- **Task requirements**: Please copy down the rows from the line with "Close the subtitles notification popup" to the line with "Action: coord(323,158)", both ends included, without the pictures.

- **Material for this exercise**:

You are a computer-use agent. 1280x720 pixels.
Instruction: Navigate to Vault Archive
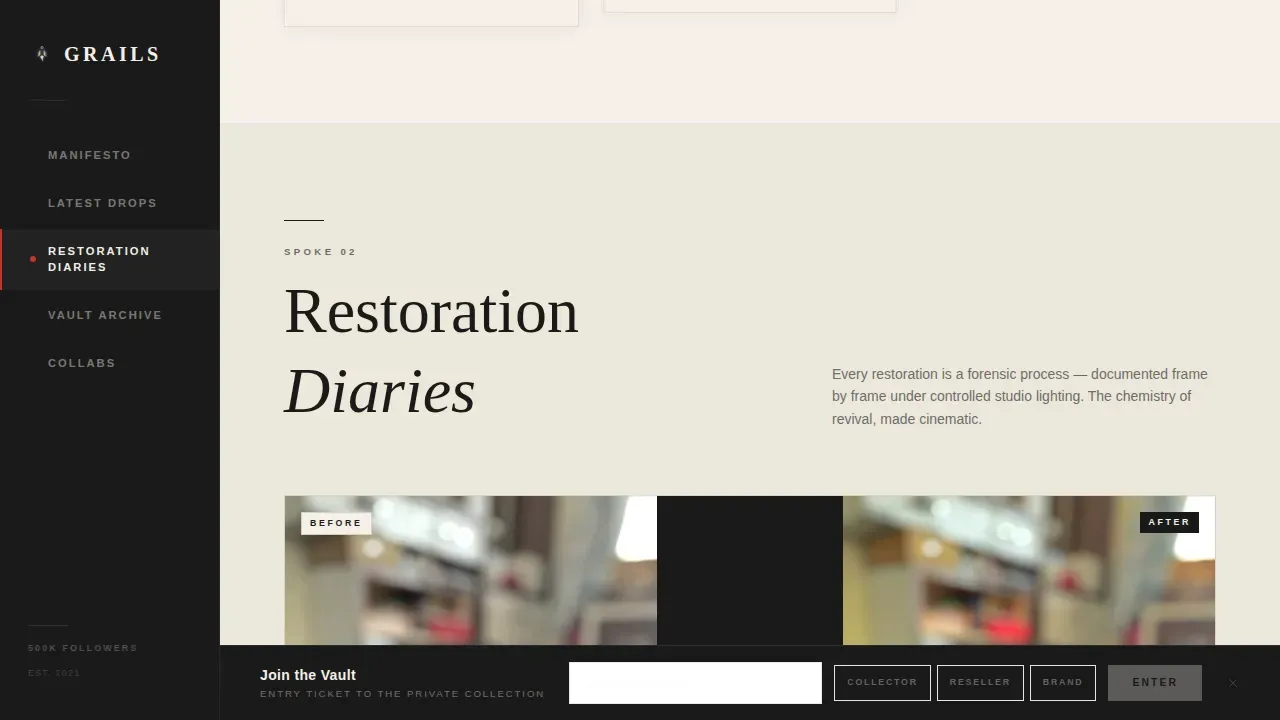pyautogui.click(x=105, y=315)
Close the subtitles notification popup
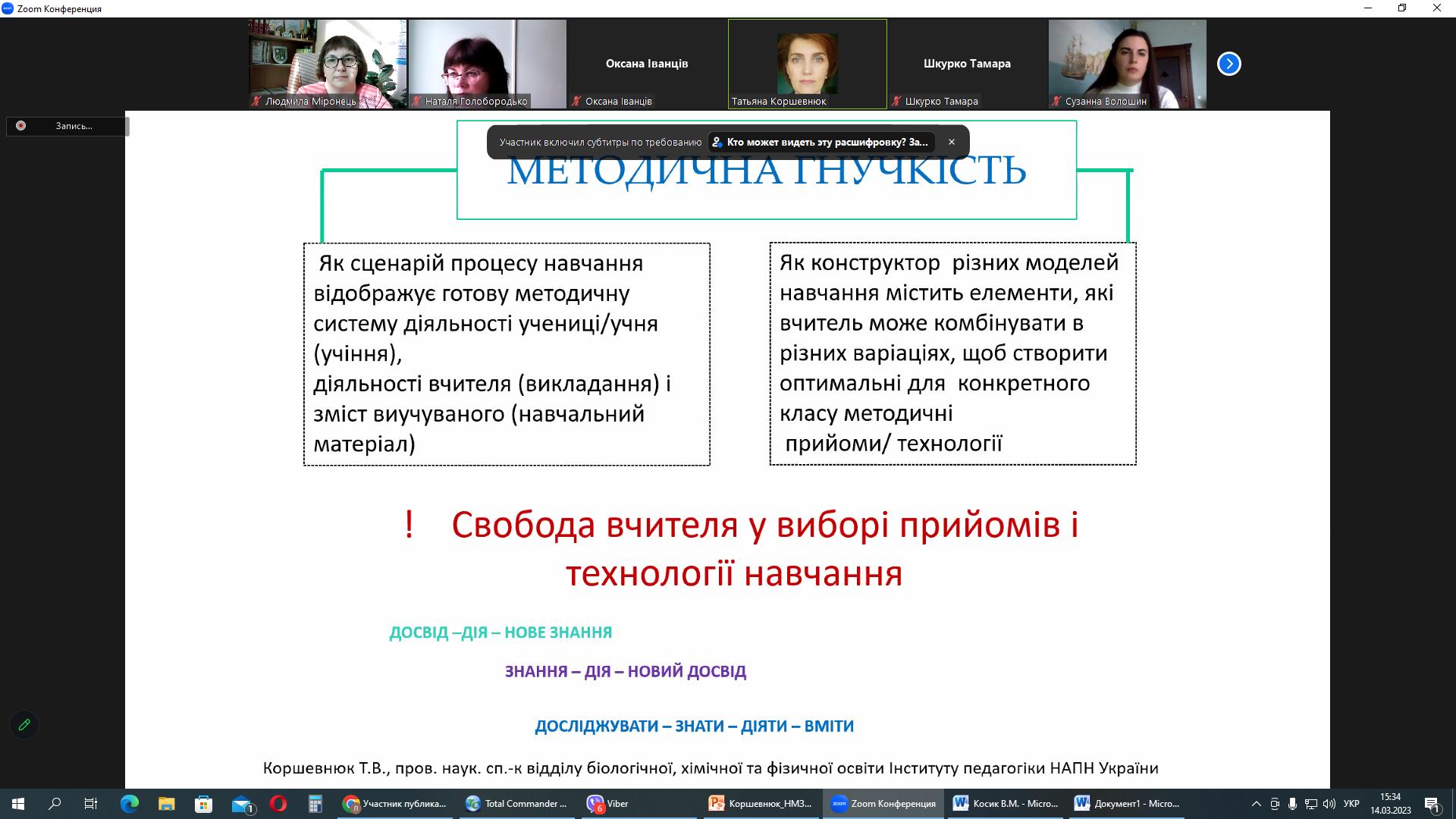This screenshot has width=1456, height=819. [x=951, y=142]
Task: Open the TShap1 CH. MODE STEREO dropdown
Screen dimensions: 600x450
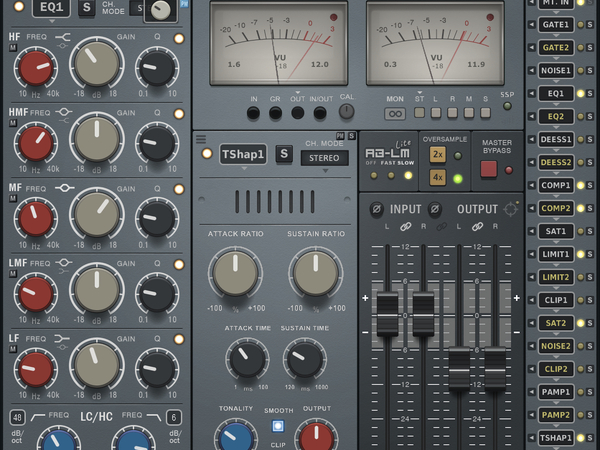Action: coord(323,158)
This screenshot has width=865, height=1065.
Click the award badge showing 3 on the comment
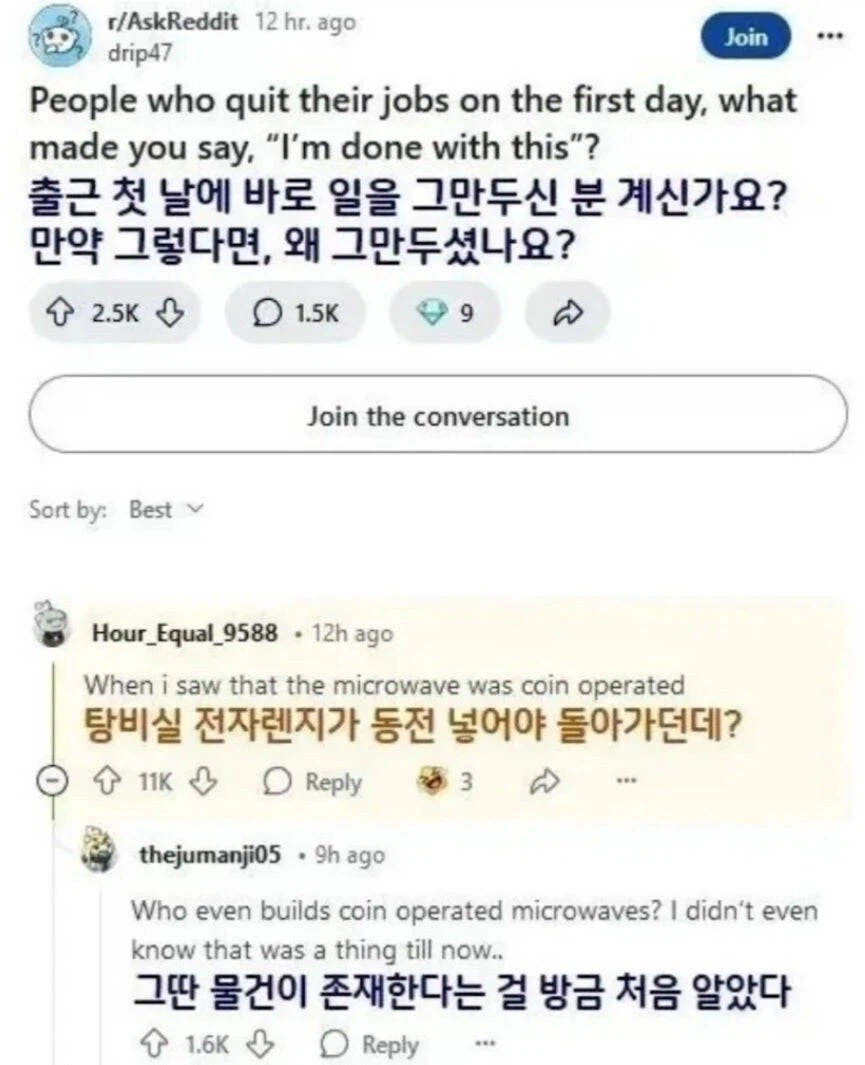(x=435, y=781)
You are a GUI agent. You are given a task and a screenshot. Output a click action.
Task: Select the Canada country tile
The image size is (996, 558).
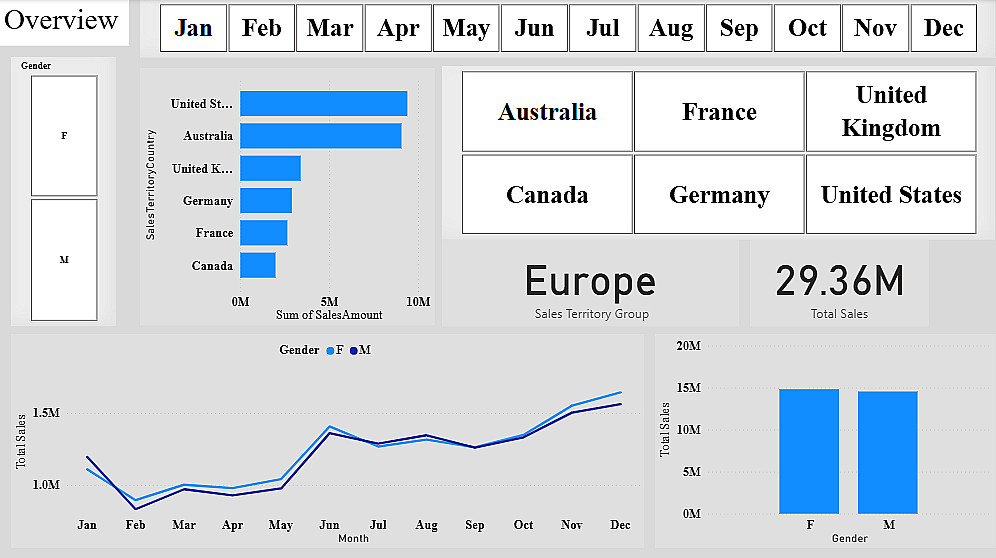coord(547,194)
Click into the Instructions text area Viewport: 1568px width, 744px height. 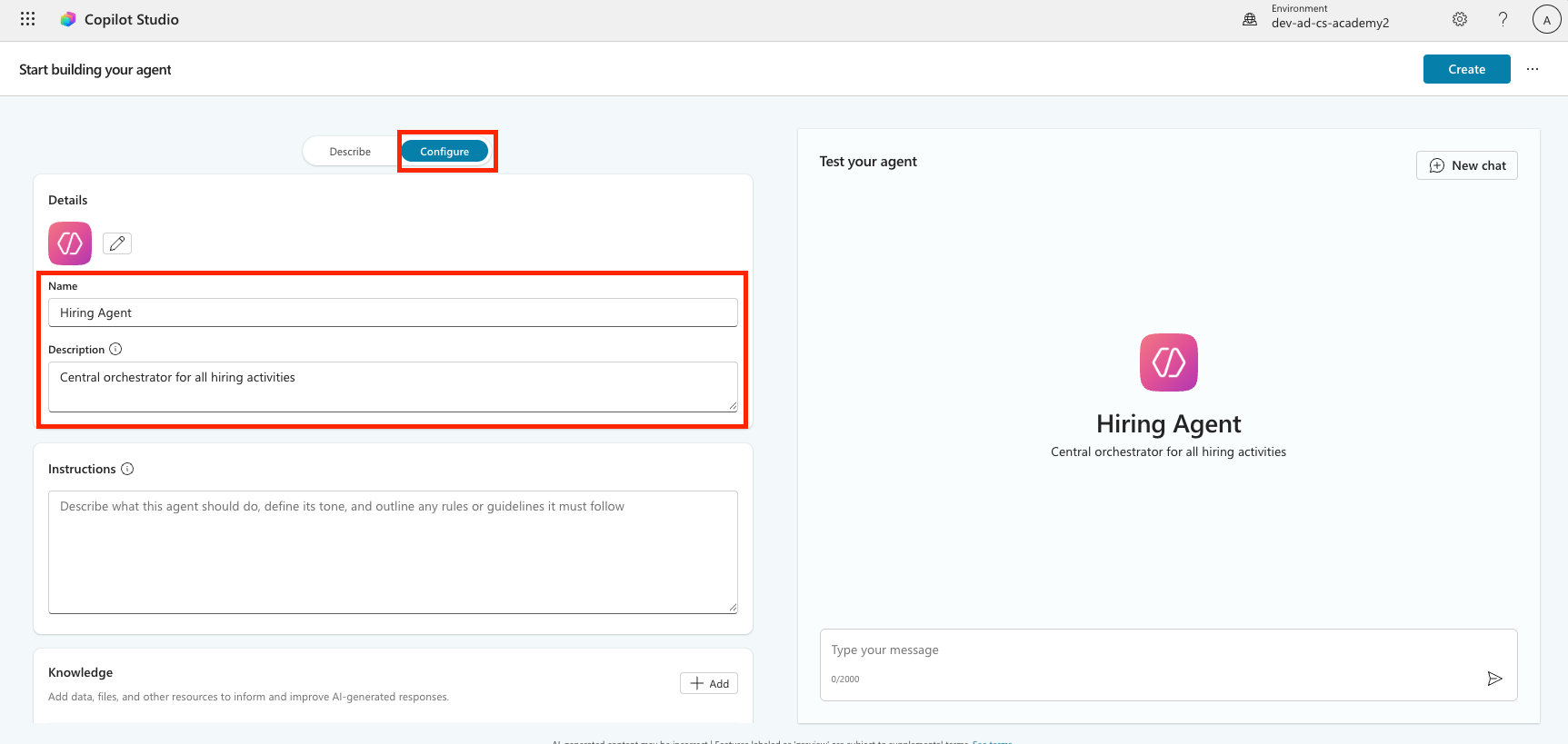pyautogui.click(x=393, y=551)
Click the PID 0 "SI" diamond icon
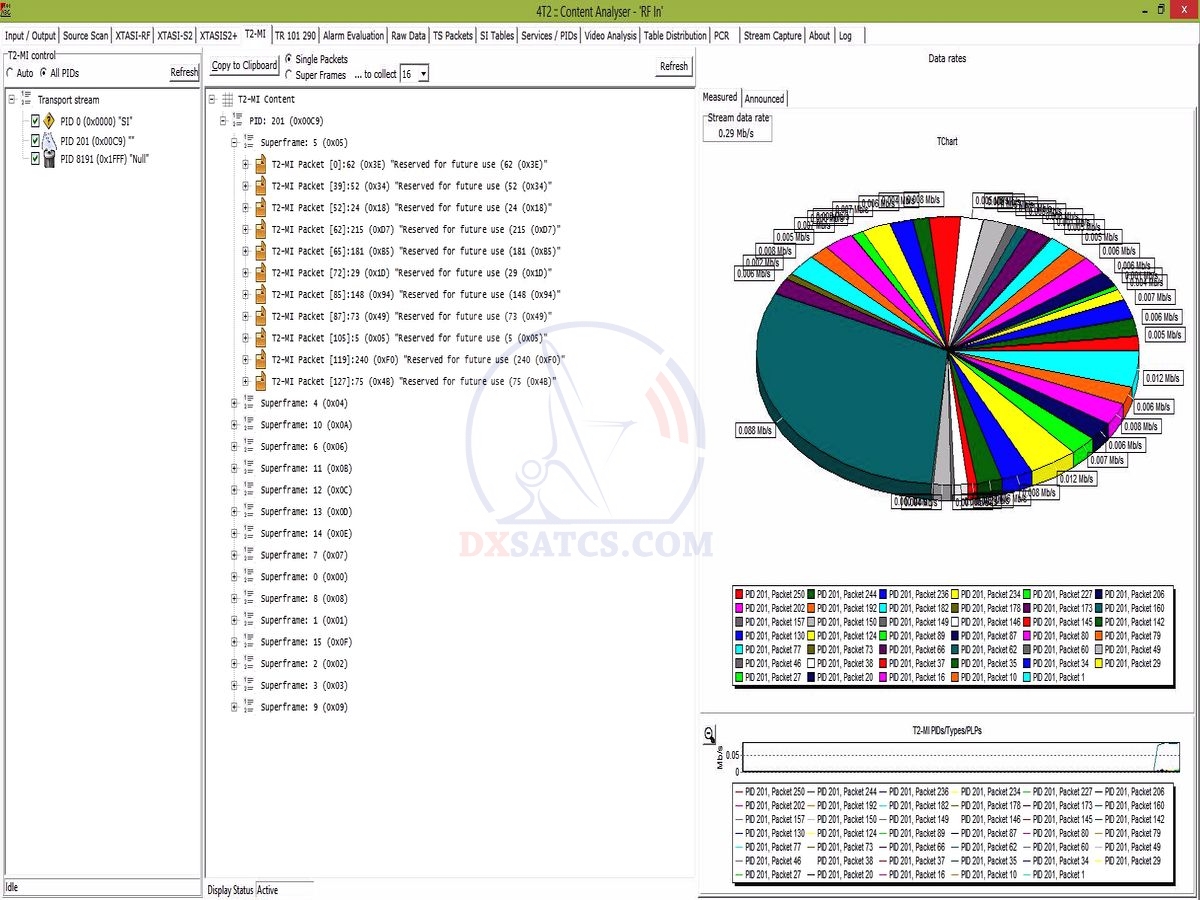This screenshot has height=900, width=1200. pyautogui.click(x=48, y=121)
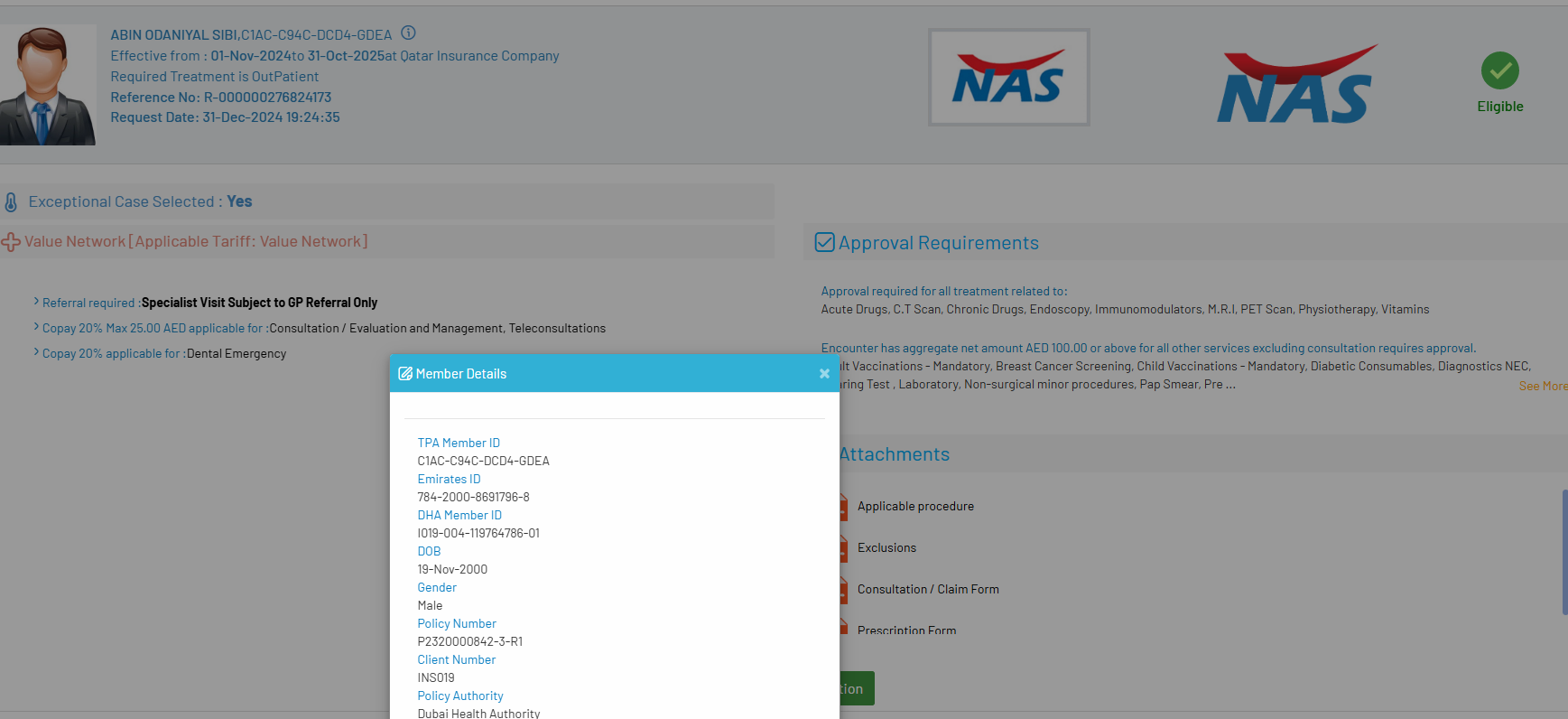Open the Prescription Form attachment
This screenshot has width=1568, height=719.
(905, 630)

- **Response**:
Close the subtitles notification popup
This screenshot has width=1456, height=819. [x=951, y=142]
Task: Open the TShap1 CH. MODE STEREO dropdown
Screen dimensions: 600x450
Action: coord(323,158)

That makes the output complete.